### Given text
<<<<
A company is intent on building an assisted-living facility on the northern edges of Annapolis. The neighbors don't want it, Gary doesn't see the need for it and he has decided to champion their cause. But the Maryland Health Resource Planning Commission has signed off on the project and the company is demanding its county permits.
Gary wants to sue the state commission. He tells Scheibe that it had no business approving the project without more public hearings.
"If we've got any chance at all, I'd like to file a suit," he tells Scheibe. "It would certainly scare the bejesus out of them."
The attorney rubs his palms together and leans forward. "I'll look into it for you, John."
Now Ritter is standing in the doorway. The Baltimore Sun has gotten wind of a letter Scheibe sent to the police chief, Larry W. Tolliver, about court rulings limiting when cars may be seized in drug busts. The letter is weeks old, but the patrol officers have yet to hear the news from their chief.
Gary is livid. "How in the hell does this stuff leak out?"
"I can tell you it didn't leak out of my office," Scheibe says.
>>>>
### Questions to answer
A. Translate this sentence from the passage about the Annapolis assisted-living facility into Spanish: "The attorney rubs his palms together and leans forward."
B. Continue the passage about the Annapolis assisted-living facility dispute, starting after its last line.

### Records supplied
<<<<
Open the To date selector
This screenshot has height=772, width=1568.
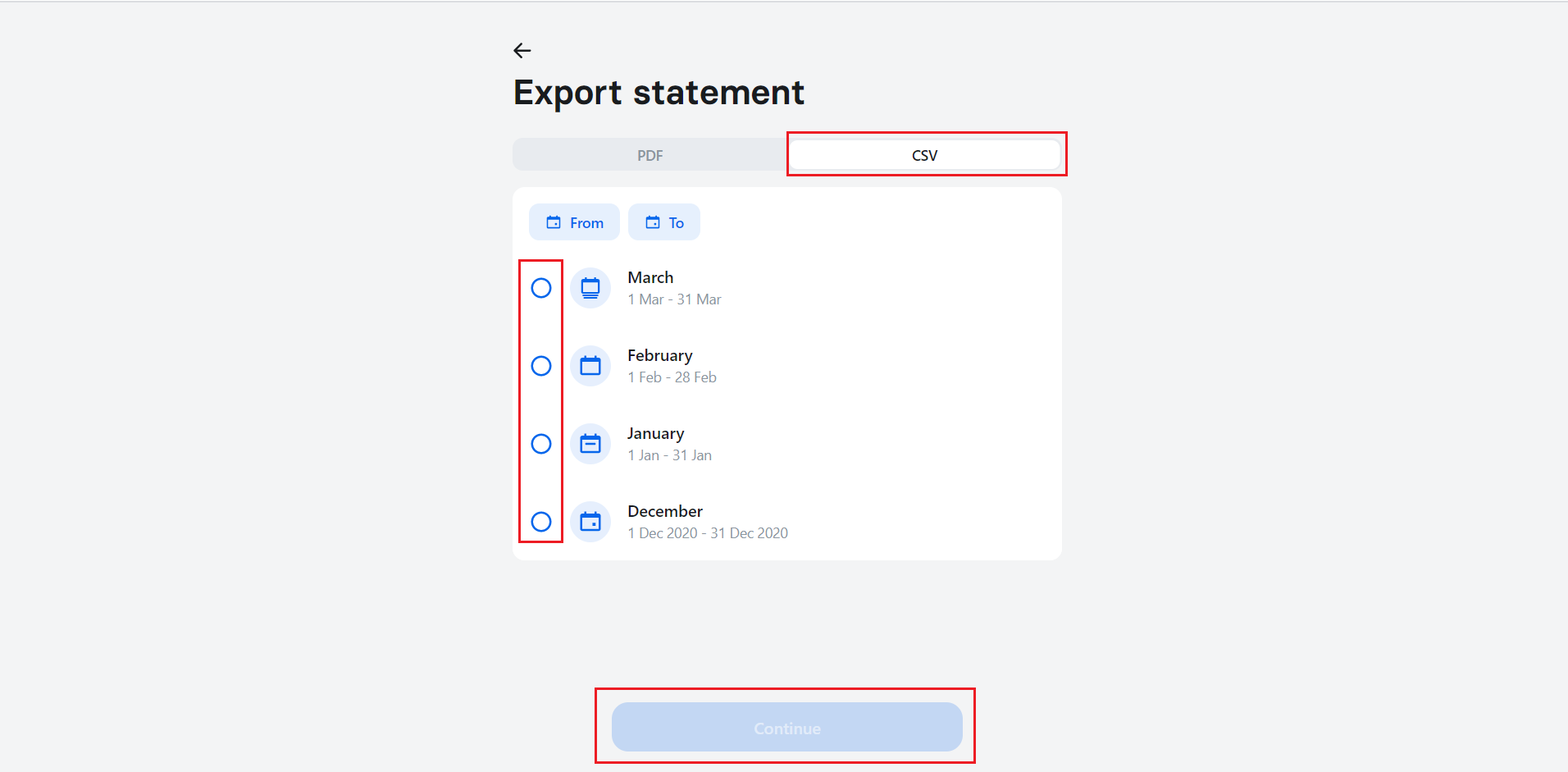664,222
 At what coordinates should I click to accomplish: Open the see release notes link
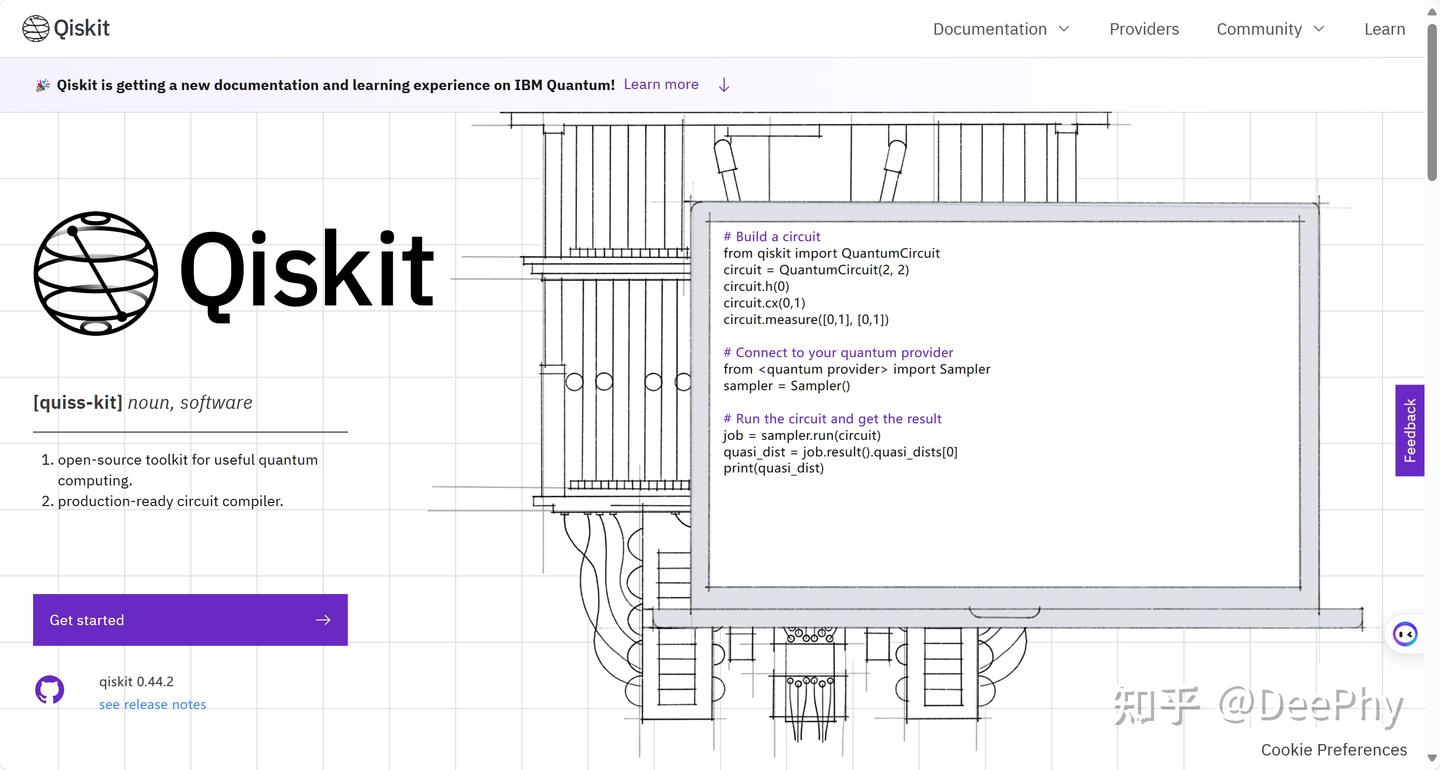click(152, 704)
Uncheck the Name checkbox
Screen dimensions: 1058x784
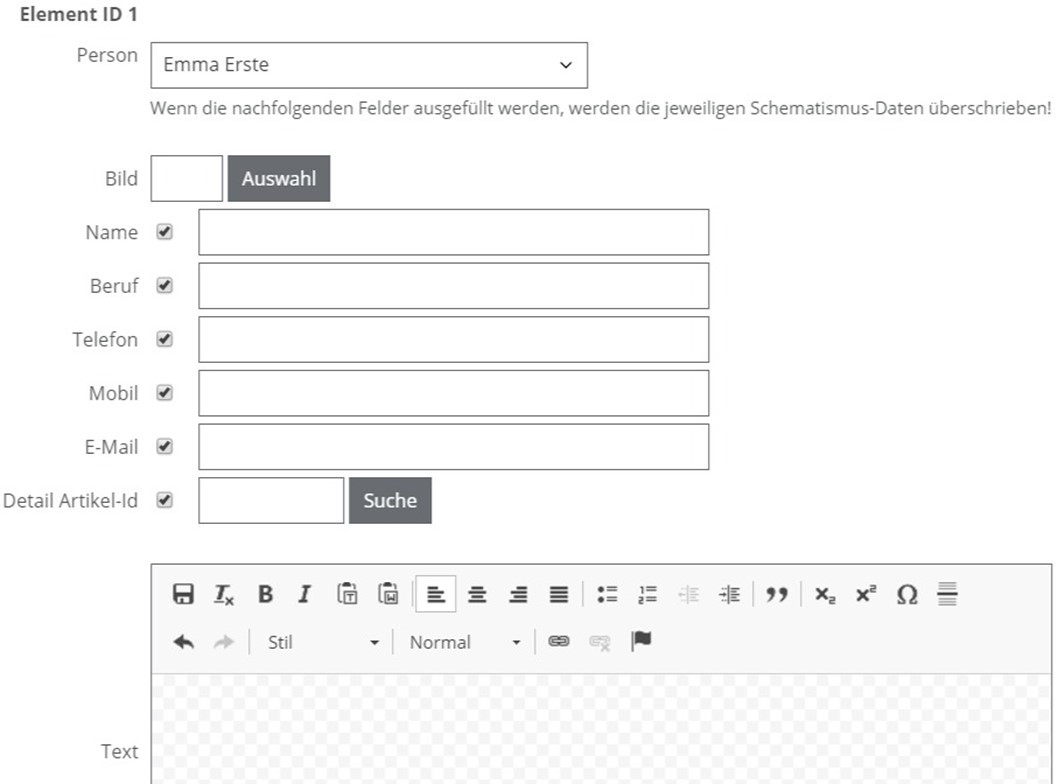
>>>>
### Written responses
A. El abogado se frota las palmas de las manos y se inclina hacia adelante.

B.
But Gary says the decision is good news. Only drug dealers will lose their vehicles now, not high school kids caught driving Daddy's Lincoln with a minor stash of marijuana. He figures the police chief can use a little reining in.
"You hate to buck the morale of the police force, but it's the same damn thing he was doing on that damn seat-belt law. The police were pulling everybody over for that. I mean, everybody. I said, 'Larry, why are we doing that?' He says, 'We're participating in a national campaign.' . . . By that time, he had already pissed off half the damn public."
4:30 p.m. A trio of officials from Anne Arundel Community College is ushered into Gary's office. Bags have formed under the county executive's eyes. Rumples have appeared in his once perfectly pressed white shirt. His voice sounds tired, but it does not stop.
For business-minded types like Gary, college is much more than research and big ideas: It's an engine for economic development.
Gary is intent on seeing the college form a technology partnership with an entrepreneur named Chris McCleary, whose company, USinternetworking Inc., has plans to employ 1,000 people. This is the second time McCleary's name has come up today. Gary touted him at the morning Cabinet meeting, portraying him as the sort of figure who can help realize Gary's vision for greater commercial development throughout this once rural peninsula. Gary sees a bigger tax base, smokestacks turning into software.
"We can't let this guy get away," he tells college President Martha A. Smith. "I told him, 'You could meet this good-looking blonde who runs the community college.' "
Smith smiles pleasantly. "Well, I'm going to meet him for sure now," she says.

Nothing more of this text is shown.